***** Input rows

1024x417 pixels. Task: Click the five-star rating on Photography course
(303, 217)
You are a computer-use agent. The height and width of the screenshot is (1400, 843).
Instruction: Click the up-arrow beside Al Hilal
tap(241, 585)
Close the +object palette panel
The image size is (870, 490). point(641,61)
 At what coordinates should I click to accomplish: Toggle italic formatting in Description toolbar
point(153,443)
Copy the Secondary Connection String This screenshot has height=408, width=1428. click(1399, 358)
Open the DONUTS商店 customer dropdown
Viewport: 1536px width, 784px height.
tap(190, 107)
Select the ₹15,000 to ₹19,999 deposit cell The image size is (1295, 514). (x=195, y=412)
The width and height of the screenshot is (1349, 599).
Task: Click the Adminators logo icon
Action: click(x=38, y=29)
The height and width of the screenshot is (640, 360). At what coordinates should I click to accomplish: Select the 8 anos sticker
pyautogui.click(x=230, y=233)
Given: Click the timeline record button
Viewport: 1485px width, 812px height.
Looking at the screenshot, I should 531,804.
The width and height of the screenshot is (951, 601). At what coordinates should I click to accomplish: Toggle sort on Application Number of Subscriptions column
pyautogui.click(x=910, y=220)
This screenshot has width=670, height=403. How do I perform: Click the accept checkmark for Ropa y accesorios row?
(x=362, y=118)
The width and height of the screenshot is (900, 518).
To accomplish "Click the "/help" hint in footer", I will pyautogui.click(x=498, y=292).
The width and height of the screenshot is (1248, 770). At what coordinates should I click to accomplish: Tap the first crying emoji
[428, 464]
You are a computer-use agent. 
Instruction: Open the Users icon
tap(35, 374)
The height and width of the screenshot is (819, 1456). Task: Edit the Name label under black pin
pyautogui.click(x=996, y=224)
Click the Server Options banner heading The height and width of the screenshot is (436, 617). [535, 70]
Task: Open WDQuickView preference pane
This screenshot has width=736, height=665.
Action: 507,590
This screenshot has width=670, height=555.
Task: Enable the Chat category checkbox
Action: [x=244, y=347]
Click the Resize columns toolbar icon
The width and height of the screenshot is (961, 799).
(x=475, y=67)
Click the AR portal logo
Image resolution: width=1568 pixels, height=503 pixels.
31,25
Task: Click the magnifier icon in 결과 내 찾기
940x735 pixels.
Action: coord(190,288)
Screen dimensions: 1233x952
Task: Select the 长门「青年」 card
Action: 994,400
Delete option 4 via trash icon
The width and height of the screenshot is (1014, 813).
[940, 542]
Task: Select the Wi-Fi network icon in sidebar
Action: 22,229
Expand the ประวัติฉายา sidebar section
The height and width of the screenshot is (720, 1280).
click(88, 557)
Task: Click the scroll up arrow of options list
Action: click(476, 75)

**********

## What is expected
Convert all the items above into a JSON array of strings, one string per line, skipping blank lines.

## Response to this task
[
  "1024x417 pixels. Task: Click the five-star rating on Photography course",
  "(303, 217)",
  "You are a computer-use agent. The height and width of the screenshot is (1400, 843).",
  "Instruction: Click the up-arrow beside Al Hilal",
  "tap(241, 585)",
  "Close the +object palette panel",
  "The image size is (870, 490). point(641,61)",
  " At what coordinates should I click to accomplish: Toggle italic formatting in Description toolbar",
  "point(153,443)",
  "Copy the Secondary Connection String This screenshot has height=408, width=1428. click(1399, 358)",
  "Open the DONUTS商店 customer dropdown",
  "Viewport: 1536px width, 784px height.",
  "tap(190, 107)",
  "Select the ₹15,000 to ₹19,999 deposit cell The image size is (1295, 514). (x=195, y=412)",
  "The width and height of the screenshot is (1349, 599).",
  "Task: Click the Adminators logo icon",
  "Action: click(x=38, y=29)",
  "The height and width of the screenshot is (640, 360). At what coordinates should I click to accomplish: Select the 8 anos sticker",
  "pyautogui.click(x=230, y=233)",
  "Given: Click the timeline record button",
  "Viewport: 1485px width, 812px height.",
  "Looking at the screenshot, I should 531,804.",
  "The width and height of the screenshot is (951, 601). At what coordinates should I click to accomplish: Toggle sort on Application Number of Subscriptions column",
  "pyautogui.click(x=910, y=220)",
  "This screenshot has width=670, height=403. How do I perform: Click the accept checkmark for Ropa y accesorios row?",
  "(x=362, y=118)",
  "The width and height of the screenshot is (900, 518).",
  "To accomplish \"Click the \"/help\" hint in footer\", I will pyautogui.click(x=498, y=292).",
  "The width and height of the screenshot is (1248, 770). At what coordinates should I click to accomplish: Tap the first crying emoji",
  "[428, 464]",
  "You are a computer-use agent. ",
  "Instruction: Open the Users icon",
  "tap(35, 374)",
  "The height and width of the screenshot is (819, 1456). Task: Edit the Name label under black pin",
  "pyautogui.click(x=996, y=224)",
  "Click the Server Options banner heading The height and width of the screenshot is (436, 617). [535, 70]",
  "Task: Open WDQuickView preference pane",
  "This screenshot has width=736, height=665.",
  "Action: 507,590",
  "This screenshot has width=670, height=555.",
  "Task: Enable the Chat category checkbox",
  "Action: [x=244, y=347]",
  "Click the Resize columns toolbar icon",
  "The width and height of the screenshot is (961, 799).",
  "(x=475, y=67)",
  "Click the AR portal logo",
  "Image resolution: width=1568 pixels, height=503 pixels.",
  "31,25",
  "Task: Click the magnifier icon in 결과 내 찾기",
  "940x735 pixels.",
  "Action: coord(190,288)",
  "Screen dimensions: 1233x952",
  "Task: Select the 长门「青年」 card",
  "Action: 994,400",
  "Delete option 4 via trash icon",
  "The width and height of the screenshot is (1014, 813).",
  "[940, 542]",
  "Task: Select the Wi-Fi network icon in sidebar",
  "Action: 22,229",
  "Expand the ประวัติฉายา sidebar section",
  "The height and width of the screenshot is (720, 1280).",
  "click(88, 557)",
  "Task: Click the scroll up arrow of options list",
  "Action: click(476, 75)"
]